- THE EXERCISE -
Shift each coordinate in the answers by adding 143, and write out again the lines of the material below, starting with the line containing "Choose Afrique in" and going on through the line containing "[x=2180, y=970]". Keep every other part of those lines, the requests included, unchanged.

[Start RECORDS SHOWN]

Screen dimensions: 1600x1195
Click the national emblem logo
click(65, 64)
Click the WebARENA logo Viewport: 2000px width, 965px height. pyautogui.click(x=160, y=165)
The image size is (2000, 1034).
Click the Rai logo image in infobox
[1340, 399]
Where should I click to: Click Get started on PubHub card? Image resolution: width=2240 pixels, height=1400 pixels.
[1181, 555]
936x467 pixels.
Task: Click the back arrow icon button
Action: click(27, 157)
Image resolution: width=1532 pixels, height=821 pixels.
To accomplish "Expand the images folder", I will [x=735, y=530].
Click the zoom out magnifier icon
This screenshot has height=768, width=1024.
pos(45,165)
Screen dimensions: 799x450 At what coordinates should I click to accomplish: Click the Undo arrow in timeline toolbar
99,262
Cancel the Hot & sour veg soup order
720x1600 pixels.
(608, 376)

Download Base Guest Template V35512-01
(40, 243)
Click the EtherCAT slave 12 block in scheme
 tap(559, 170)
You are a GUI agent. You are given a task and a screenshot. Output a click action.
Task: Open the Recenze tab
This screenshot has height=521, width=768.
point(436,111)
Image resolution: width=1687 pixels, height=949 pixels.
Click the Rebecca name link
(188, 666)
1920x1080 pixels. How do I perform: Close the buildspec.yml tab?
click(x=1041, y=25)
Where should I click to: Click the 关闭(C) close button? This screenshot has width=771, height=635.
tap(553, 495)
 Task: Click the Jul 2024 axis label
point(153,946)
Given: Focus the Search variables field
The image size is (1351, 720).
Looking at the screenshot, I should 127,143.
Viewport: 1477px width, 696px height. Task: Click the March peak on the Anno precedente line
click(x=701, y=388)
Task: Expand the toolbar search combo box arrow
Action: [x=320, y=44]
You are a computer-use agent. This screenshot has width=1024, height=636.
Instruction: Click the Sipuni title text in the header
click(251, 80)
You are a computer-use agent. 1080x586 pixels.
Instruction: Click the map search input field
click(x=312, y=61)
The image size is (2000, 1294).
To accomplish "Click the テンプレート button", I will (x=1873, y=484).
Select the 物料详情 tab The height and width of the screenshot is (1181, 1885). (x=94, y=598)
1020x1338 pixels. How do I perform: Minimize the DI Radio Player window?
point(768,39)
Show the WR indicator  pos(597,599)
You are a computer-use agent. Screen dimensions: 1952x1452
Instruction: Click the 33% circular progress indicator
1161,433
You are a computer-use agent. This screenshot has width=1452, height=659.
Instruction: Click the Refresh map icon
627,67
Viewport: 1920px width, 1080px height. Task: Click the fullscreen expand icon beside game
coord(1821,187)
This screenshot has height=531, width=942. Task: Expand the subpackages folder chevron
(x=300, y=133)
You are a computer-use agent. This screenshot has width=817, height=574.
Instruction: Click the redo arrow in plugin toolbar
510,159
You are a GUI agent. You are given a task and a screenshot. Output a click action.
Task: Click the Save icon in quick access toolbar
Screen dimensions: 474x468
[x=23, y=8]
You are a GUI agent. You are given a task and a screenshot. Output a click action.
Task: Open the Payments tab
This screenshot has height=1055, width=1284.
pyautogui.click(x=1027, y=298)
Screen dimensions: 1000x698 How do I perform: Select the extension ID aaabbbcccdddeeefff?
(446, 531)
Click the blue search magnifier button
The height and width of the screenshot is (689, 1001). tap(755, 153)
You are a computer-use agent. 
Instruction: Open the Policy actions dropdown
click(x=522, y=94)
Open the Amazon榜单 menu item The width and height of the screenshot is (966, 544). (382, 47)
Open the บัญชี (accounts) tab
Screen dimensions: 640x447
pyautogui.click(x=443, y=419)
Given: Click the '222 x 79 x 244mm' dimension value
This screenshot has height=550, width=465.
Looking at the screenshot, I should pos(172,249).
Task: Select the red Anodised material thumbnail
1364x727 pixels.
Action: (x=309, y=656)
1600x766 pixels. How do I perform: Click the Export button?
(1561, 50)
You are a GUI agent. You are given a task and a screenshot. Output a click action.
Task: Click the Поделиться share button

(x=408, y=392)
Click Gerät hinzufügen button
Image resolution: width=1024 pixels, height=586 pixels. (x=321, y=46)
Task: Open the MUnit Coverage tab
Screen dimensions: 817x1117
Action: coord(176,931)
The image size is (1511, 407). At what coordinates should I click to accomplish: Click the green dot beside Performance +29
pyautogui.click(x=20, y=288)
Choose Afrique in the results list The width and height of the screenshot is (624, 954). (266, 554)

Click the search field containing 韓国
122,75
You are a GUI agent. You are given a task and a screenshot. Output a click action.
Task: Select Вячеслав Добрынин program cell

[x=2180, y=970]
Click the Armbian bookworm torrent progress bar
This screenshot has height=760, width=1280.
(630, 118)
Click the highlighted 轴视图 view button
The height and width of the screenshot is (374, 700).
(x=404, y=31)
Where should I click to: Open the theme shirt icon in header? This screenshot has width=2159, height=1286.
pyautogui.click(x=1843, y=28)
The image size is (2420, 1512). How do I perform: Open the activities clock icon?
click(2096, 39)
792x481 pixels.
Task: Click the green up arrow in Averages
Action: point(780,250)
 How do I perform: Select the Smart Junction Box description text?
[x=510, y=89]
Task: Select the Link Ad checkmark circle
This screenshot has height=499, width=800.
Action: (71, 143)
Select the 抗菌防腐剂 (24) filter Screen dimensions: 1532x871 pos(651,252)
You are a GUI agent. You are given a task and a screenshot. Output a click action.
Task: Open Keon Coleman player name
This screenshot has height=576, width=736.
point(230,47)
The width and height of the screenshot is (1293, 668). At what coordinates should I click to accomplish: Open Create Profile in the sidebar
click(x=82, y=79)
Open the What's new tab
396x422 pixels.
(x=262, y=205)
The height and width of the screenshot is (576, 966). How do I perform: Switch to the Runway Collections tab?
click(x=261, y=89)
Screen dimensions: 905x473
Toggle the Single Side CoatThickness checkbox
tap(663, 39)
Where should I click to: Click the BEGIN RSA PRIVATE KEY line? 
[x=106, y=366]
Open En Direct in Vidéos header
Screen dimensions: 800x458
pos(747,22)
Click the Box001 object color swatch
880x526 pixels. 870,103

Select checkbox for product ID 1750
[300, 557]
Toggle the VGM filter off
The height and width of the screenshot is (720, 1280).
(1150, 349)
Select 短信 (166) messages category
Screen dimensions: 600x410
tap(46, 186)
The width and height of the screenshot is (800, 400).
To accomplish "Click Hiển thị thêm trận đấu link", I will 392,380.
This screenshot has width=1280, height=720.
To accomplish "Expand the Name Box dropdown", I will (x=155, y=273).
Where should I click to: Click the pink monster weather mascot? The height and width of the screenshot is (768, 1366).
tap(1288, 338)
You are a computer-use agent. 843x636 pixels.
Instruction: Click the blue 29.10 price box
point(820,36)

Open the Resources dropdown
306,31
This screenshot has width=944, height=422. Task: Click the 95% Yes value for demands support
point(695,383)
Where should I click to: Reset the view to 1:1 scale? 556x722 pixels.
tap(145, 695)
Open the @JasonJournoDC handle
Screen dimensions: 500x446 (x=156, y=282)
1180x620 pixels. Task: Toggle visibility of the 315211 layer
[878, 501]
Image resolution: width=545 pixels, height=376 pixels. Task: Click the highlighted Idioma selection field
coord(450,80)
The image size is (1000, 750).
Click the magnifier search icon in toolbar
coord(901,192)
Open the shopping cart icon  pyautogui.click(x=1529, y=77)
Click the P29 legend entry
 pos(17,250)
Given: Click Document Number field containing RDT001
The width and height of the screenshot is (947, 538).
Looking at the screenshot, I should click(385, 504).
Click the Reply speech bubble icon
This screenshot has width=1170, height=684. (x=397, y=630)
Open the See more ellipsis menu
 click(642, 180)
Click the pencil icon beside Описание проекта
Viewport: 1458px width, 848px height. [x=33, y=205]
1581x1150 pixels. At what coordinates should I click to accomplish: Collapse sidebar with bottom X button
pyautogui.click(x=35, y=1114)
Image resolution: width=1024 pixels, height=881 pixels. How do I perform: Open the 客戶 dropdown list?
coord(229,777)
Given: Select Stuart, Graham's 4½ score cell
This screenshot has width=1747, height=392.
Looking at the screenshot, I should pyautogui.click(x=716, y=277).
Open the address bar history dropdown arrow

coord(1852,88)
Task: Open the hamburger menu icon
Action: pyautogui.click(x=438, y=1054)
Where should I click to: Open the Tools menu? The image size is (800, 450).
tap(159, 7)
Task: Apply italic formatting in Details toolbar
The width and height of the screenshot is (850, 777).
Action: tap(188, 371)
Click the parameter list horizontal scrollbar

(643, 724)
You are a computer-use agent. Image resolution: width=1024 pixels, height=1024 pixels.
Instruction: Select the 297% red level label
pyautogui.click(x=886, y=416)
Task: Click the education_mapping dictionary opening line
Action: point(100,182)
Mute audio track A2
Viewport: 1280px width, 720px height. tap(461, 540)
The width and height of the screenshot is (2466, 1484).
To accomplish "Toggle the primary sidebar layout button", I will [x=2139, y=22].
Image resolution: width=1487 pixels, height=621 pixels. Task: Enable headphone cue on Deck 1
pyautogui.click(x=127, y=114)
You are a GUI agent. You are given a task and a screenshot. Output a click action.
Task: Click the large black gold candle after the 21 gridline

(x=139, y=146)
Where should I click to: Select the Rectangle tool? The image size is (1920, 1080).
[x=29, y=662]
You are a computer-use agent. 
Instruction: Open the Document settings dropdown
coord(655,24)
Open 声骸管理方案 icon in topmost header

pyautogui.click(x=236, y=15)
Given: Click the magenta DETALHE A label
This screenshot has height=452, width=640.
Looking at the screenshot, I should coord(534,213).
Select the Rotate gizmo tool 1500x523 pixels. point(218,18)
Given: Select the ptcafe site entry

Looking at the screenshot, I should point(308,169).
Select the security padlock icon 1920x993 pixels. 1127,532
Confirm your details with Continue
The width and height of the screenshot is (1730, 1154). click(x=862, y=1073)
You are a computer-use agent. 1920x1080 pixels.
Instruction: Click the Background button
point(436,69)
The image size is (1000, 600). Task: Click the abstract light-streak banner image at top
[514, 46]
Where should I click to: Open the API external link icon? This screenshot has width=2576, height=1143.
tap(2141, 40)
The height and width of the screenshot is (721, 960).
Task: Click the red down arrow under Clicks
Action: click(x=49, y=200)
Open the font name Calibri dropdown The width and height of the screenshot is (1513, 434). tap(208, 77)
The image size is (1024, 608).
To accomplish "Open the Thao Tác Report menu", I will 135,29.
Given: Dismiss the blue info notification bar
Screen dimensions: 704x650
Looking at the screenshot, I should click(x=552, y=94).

[End RECORDS SHOWN]

- ANSWER BELOW -
Choose Afrique in the results list The width and height of the screenshot is (624, 954). (409, 697)

Click the search field containing 韓国
265,218
You are a GUI agent. You are given a task and a screenshot. Output a click action.
Task: Select Вячеслав Добрынин program cell

[x=2323, y=1113]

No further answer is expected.